Le département du Cher invoque notamment un arrêt de la Cour de cassation du 7 novembre 2013 (n° 12-16.461). Dans cet arrêt, la haute juridiction rappelle que l'action contre le tiers dont la faute aurait concouru à la réalisation du dommage du salarié victime d'un accident du travail n'est ouverte devant la juridiction de la sécurité sociale qu'à ce dernier ou ses ayants droits et à la caisse, à l'exclusion de l'employeur qui n'a que la possibilité, pour obtenir la réparation du préjudice personnellement subi par lui, de rechercher la responsabilité du tiers sur le fondement du droit commun devant les juridictions compétentes ; si elle juge également qu'une cour d'appel, saisie de l'ensemble de ce litige par l'effet dévolutif de l'appel et des conclusions des parties sur la compétence et sur le fond est investie de la plénitude de juridiction, en tant que juridiction d'appel du tribunal de grande instance et du tribunal des affaires de sécurité sociale, a, en tout état de cause le pouvoir et le devoir de regarder la connaissance de l'affaire et d'apporter à celle-ci une solution au fond, à supposer, que l'effet dévolutif de l'appel soit invocable en l'espèce, ce qui n'est pas démontré, force est de constater que la Cour d'appel d'Orléans n'est pas juge d'appel du tribunal administratif de Bourges.

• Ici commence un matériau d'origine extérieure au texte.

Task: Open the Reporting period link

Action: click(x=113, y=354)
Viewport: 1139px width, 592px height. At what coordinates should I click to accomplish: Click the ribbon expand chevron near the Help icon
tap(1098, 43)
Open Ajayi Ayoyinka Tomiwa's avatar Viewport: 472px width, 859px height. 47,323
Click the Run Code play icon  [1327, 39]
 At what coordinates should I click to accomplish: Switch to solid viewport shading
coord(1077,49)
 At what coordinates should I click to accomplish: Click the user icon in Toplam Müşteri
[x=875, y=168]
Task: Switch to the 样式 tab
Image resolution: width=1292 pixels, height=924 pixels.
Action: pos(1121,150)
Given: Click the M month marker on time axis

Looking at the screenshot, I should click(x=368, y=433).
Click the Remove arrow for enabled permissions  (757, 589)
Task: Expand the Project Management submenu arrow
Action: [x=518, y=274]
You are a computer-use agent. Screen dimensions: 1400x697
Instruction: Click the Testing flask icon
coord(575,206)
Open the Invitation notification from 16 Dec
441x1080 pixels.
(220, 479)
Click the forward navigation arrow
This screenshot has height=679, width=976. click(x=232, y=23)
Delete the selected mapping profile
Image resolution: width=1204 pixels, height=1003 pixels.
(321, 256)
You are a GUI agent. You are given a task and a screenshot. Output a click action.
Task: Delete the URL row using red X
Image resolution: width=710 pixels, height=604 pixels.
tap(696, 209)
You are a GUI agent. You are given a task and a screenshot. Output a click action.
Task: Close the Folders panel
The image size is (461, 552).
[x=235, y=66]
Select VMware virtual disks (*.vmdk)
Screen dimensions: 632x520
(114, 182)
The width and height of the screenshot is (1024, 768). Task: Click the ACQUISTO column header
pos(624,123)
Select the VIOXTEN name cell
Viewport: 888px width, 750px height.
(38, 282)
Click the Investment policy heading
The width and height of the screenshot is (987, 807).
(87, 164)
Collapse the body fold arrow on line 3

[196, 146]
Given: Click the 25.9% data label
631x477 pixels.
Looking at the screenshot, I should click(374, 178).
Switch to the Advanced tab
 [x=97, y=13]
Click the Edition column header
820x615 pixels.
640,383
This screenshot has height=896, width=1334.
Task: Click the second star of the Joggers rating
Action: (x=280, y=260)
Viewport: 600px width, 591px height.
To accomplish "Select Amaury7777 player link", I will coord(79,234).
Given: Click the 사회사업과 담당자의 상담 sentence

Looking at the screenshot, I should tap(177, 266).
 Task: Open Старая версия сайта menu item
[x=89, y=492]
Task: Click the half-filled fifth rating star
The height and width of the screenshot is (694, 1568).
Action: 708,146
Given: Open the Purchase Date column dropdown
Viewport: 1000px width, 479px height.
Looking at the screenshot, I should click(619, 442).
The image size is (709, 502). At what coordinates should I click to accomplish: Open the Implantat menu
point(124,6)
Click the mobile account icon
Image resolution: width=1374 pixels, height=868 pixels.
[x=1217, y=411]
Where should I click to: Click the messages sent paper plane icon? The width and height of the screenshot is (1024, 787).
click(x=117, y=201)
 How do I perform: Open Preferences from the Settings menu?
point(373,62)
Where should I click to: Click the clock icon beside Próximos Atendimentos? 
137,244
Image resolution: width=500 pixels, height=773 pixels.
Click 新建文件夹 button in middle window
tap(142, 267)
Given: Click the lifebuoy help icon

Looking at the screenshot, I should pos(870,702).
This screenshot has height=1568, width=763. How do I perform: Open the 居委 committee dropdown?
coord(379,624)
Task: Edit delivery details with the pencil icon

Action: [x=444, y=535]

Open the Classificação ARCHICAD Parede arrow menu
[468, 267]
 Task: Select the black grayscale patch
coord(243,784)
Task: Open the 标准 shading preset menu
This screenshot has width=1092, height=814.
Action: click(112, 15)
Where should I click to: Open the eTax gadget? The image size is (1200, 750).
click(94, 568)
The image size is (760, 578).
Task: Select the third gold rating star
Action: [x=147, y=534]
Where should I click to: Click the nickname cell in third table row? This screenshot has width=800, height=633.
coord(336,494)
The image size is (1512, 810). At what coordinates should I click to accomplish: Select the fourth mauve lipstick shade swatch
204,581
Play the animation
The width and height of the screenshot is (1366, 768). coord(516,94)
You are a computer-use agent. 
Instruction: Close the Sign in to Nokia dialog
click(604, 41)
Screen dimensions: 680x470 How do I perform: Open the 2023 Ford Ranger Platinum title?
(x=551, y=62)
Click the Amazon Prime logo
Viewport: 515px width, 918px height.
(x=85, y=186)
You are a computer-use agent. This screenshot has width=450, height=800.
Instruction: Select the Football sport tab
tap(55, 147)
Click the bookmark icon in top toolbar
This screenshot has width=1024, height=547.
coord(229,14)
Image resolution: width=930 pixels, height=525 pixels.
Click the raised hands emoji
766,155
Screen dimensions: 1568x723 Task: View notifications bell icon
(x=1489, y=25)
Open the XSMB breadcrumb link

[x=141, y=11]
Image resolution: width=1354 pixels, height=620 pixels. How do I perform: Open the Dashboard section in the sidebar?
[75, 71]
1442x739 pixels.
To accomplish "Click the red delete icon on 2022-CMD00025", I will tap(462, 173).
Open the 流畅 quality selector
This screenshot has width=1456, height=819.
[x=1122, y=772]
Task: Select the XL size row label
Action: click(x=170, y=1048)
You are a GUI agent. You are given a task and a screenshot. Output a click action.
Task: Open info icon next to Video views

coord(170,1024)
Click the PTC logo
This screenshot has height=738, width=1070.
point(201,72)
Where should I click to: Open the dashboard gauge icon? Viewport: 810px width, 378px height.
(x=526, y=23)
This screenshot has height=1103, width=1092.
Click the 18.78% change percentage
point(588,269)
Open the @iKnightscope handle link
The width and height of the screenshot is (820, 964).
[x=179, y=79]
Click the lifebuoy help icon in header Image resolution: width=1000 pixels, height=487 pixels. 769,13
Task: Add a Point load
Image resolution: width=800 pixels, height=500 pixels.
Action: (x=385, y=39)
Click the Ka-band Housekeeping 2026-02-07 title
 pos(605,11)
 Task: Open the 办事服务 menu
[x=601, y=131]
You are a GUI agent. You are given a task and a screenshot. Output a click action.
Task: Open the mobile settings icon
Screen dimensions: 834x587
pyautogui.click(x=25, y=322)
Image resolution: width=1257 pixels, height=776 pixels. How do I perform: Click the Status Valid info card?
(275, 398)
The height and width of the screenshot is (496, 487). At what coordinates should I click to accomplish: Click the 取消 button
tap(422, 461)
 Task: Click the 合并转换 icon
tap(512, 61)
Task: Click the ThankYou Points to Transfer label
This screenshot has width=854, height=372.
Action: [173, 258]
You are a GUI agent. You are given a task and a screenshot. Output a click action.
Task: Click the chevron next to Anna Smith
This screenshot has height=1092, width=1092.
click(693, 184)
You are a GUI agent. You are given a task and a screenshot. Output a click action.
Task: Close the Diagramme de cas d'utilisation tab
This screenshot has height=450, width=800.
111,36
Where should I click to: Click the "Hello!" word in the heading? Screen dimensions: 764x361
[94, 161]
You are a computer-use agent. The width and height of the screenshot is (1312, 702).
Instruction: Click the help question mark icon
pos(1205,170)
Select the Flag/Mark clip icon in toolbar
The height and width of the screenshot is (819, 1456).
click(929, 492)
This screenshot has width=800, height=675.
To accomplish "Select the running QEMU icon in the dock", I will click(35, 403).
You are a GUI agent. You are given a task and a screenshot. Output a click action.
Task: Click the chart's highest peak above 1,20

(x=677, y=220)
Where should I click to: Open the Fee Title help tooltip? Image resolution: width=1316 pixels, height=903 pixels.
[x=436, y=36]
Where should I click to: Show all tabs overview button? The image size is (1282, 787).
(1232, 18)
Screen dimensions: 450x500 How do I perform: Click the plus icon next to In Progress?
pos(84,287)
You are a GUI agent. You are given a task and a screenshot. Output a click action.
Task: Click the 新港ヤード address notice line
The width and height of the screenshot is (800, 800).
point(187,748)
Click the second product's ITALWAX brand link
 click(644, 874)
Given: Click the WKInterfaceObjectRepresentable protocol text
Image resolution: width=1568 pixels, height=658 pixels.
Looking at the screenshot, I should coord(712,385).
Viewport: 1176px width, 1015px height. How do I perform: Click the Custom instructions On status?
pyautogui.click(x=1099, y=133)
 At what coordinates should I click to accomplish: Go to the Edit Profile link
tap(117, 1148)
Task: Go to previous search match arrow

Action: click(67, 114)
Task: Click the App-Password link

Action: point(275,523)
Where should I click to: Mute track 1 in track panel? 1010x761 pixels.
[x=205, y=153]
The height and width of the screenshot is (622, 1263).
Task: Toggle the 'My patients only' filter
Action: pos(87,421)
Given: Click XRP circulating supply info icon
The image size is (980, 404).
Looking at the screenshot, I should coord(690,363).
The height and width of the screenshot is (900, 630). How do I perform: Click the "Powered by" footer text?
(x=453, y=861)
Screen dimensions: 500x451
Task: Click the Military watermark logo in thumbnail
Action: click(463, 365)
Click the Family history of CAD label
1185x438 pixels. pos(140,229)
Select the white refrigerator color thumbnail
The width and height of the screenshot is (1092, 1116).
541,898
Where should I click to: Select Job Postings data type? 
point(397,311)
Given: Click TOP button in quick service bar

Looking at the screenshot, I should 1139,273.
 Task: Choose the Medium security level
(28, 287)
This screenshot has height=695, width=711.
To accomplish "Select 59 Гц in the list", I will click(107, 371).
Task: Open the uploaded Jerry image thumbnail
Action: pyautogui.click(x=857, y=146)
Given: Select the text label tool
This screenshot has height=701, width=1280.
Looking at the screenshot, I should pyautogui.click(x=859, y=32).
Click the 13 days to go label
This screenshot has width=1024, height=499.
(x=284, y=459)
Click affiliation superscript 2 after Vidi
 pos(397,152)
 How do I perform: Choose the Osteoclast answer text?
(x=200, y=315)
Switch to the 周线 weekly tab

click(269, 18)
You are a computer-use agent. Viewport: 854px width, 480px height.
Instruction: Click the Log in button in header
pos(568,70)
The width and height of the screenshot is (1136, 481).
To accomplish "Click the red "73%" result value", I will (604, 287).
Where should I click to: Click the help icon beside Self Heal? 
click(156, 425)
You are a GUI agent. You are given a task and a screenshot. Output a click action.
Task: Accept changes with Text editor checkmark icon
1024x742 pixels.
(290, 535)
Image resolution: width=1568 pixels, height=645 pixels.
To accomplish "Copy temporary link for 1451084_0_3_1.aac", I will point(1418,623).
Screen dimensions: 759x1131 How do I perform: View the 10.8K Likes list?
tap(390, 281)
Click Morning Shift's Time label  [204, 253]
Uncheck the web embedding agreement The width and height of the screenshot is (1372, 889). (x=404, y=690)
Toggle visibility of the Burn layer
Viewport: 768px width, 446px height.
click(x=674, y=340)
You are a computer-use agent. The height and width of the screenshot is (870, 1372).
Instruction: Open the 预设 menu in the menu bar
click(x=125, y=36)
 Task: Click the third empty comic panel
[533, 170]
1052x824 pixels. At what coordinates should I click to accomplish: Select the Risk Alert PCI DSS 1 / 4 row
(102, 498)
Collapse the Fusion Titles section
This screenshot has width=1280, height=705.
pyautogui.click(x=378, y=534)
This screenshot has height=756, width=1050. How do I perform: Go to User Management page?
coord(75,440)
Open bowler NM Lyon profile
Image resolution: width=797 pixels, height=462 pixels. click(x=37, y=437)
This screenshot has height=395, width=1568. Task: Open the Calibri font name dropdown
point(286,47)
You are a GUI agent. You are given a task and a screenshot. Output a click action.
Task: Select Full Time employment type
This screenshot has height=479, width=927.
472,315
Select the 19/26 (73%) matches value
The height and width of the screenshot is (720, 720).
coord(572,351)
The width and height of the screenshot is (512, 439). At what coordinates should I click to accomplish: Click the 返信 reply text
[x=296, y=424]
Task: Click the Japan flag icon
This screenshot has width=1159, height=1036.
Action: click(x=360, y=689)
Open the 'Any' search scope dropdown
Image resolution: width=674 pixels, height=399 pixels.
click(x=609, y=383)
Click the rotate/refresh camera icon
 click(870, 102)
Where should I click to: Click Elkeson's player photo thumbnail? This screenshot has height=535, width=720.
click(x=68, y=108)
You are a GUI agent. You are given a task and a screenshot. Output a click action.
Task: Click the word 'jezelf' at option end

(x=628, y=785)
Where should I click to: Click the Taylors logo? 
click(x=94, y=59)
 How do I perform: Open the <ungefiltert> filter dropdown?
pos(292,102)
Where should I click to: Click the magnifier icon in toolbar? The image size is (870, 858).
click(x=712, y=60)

Par ailleurs, précisément, dans l'arrêt de la Cour d'appel d'Orléans du 26 mars 2024, n° 20/01616, celle-ci a décliné sa compétence au profit du tribunal de commerce, s'agissant d'un recours entre deux commerçants et retenu que l'action oblique ne pouvait pas fonder sa compétence, le salarié victime en l'espèce n'étant en rien débiteur du tiers commerçant mis en cause.
En conséquence, il convient de se déclarer incompétent pour connaître du recours en garantie du département du département du Cher contre l'État, pris en la personne de l'agent judiciaire de l'État.
Conformément à l'article 81 du Code de procédure civile, les parties sont renvoyées à mieux se pourvoir.
Le département du Cher, en sa qualité de partie perdante, supportera les entiers dépens de première instance et d'appel de sorte que le jugement déféré sera confirmé en ses dispositions accessoires.
En cause d'appel, il versera à M. [P] la somme de 1 500 euros et à l'agent judiciaire du Trésor une indemnité complémentaire de 1 500 euros au titre des dispositions de l'article 700 du Code de procédure civile.
PAR CES MOTIFS:
Statuant par mise à disposition au greffe, par arrêt contradictoire et en dernier ressort,
Infirme le jugement déféré en ce qu'il a mis l'Etat hors de cause ;
Et statuant à nouveau de ce chef,
Dit que la Cour d'appel d'Orléans n'est pas compétente pour connaître du recours en garantie du département du Cher contre l'État pris en la personne de l'agent judiciaire de l'État ;
Dit que les demandes du département du Cher contre l'Etat doivent être examinées au fond par le tribunal administratif d'Orléans ;
Renvoie les parties à mieux se pourvoir ;
Confirme le jugement rendu le 14 janvier 2022 par le Pôle social du tribunal judiciaire de Bourges en ses dispositions relatives aux dépens et à l'application de l'article 700 du Code de procédure civile ;
Et, y ajoutant,
Condamne le département du Cher à payer à M. [X] [P] la somme complémentaire de 1 500 euros au titre de l'article 700 du Code de procédure civile ;
Condamne le département du Cher à payer à l'État pris en la personne de l'agent judiciaire de l'État une indemnité complémentaire de 1 500 euros au titre de l'article 700 du Code de procédure civile ;
Condamne le département du Cher aux dépens d'appel.